• WHAT IS BEING ASKED: When you reach the line containing "The height and width of the screenshot is (456, 439).", begin copying exactly, and keep going through the last line of the records below, copying nothing before it.

════

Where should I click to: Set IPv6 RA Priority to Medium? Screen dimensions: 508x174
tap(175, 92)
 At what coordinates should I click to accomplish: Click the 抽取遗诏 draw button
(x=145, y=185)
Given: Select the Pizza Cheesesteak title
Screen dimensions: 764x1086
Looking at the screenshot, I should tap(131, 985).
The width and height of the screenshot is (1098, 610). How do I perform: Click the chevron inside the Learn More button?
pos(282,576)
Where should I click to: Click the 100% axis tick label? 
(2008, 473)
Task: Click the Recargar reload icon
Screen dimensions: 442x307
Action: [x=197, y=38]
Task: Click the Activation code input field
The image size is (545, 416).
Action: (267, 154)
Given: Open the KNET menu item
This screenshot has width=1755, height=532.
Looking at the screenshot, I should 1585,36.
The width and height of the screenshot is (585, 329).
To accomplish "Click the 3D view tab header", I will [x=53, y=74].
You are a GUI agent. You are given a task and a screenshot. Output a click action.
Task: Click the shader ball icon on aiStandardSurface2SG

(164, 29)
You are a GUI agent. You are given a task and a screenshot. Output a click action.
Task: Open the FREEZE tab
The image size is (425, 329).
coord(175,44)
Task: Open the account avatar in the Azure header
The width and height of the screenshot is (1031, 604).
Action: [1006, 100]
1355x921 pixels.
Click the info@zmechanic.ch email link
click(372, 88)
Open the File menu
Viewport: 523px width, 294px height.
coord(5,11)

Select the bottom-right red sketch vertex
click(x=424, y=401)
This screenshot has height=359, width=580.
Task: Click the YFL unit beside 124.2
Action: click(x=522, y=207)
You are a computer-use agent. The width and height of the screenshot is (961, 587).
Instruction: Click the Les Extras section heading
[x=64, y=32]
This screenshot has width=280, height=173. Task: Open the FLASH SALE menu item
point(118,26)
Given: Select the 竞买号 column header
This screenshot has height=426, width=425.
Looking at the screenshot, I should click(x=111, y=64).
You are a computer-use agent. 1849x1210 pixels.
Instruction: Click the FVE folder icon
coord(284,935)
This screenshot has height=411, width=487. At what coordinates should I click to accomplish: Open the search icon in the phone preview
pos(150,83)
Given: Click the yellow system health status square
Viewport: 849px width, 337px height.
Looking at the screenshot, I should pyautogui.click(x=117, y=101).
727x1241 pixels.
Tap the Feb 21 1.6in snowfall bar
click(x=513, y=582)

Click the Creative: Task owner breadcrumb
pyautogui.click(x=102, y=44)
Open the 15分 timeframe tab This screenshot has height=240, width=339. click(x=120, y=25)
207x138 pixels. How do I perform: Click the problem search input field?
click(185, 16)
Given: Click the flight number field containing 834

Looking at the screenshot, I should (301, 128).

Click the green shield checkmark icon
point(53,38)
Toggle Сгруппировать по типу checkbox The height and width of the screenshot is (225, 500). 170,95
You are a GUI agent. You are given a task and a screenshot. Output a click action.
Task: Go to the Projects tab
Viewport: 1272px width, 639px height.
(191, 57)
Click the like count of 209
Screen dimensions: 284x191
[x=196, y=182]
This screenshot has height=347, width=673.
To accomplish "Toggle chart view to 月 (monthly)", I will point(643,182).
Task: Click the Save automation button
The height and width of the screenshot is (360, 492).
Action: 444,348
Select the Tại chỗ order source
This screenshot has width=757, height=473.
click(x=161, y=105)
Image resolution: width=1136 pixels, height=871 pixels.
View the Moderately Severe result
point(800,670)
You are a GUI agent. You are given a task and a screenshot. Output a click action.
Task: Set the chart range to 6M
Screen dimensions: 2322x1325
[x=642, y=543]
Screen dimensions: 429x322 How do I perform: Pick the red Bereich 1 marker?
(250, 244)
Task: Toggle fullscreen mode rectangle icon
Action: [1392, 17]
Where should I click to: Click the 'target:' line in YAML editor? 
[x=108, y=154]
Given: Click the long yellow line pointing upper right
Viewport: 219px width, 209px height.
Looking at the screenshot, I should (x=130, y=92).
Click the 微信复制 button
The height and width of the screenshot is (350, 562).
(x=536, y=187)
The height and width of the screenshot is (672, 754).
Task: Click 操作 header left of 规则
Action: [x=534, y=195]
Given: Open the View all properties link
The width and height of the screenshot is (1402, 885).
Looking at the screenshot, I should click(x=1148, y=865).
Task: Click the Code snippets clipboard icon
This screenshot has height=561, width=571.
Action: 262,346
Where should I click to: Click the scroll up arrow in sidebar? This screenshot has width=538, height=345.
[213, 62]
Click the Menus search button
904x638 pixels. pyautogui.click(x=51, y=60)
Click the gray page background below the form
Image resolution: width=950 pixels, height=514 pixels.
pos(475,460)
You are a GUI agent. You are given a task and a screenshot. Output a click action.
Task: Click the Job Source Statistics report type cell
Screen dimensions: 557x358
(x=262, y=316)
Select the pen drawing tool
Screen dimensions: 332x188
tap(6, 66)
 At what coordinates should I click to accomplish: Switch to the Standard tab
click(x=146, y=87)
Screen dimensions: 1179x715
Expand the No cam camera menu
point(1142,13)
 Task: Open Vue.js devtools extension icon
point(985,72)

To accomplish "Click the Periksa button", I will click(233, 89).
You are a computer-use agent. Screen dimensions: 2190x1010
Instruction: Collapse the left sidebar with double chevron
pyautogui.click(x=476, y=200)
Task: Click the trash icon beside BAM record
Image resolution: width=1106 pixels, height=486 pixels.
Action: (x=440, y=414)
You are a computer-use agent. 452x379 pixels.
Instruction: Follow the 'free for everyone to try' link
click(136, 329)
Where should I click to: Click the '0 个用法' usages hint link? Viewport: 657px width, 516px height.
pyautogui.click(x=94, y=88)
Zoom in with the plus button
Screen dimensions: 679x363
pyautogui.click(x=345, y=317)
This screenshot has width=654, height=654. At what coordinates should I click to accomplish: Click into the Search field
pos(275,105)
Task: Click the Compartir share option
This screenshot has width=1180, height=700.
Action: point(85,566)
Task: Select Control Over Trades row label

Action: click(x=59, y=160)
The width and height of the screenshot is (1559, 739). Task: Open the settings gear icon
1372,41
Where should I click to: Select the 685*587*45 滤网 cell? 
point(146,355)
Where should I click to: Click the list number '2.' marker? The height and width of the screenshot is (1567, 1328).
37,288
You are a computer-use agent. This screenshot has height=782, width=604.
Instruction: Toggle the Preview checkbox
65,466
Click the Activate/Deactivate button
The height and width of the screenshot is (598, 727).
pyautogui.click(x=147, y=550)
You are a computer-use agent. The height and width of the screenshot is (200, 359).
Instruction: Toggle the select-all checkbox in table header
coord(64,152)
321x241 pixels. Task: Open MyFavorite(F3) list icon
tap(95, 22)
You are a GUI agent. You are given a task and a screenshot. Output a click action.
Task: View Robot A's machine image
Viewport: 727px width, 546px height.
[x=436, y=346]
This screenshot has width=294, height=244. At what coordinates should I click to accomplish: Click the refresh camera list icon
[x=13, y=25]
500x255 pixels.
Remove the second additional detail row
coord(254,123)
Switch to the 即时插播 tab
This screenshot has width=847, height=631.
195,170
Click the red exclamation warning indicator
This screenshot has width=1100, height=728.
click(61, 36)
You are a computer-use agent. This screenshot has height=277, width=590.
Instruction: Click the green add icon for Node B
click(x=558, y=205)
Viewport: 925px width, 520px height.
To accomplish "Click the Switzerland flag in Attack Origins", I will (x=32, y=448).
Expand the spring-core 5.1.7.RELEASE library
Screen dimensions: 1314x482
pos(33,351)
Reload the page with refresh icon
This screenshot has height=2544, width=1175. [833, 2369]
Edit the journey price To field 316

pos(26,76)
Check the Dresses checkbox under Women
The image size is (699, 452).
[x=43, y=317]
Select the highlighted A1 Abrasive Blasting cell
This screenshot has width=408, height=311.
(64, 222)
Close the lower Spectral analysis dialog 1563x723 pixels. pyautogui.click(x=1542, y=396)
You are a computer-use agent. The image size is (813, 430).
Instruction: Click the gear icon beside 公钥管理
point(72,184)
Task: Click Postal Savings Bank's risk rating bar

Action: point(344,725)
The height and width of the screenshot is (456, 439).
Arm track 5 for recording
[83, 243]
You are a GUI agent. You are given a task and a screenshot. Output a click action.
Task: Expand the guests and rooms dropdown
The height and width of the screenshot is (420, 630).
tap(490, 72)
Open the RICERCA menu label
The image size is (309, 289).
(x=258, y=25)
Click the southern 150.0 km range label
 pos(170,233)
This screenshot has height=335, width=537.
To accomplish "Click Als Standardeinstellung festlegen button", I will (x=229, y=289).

════

• ANSWER TO THE EXERCISE:
The height and width of the screenshot is (456, 439).
Arm track 5 for recording
[83, 243]
You are a GUI agent. You are given a task and a screenshot. Output a click action.
Task: Expand the guests and rooms dropdown
The height and width of the screenshot is (420, 630).
tap(490, 72)
Open the RICERCA menu label
The image size is (309, 289).
(x=258, y=25)
Click the southern 150.0 km range label
 pos(170,233)
This screenshot has height=335, width=537.
To accomplish "Click Als Standardeinstellung festlegen button", I will (x=229, y=289).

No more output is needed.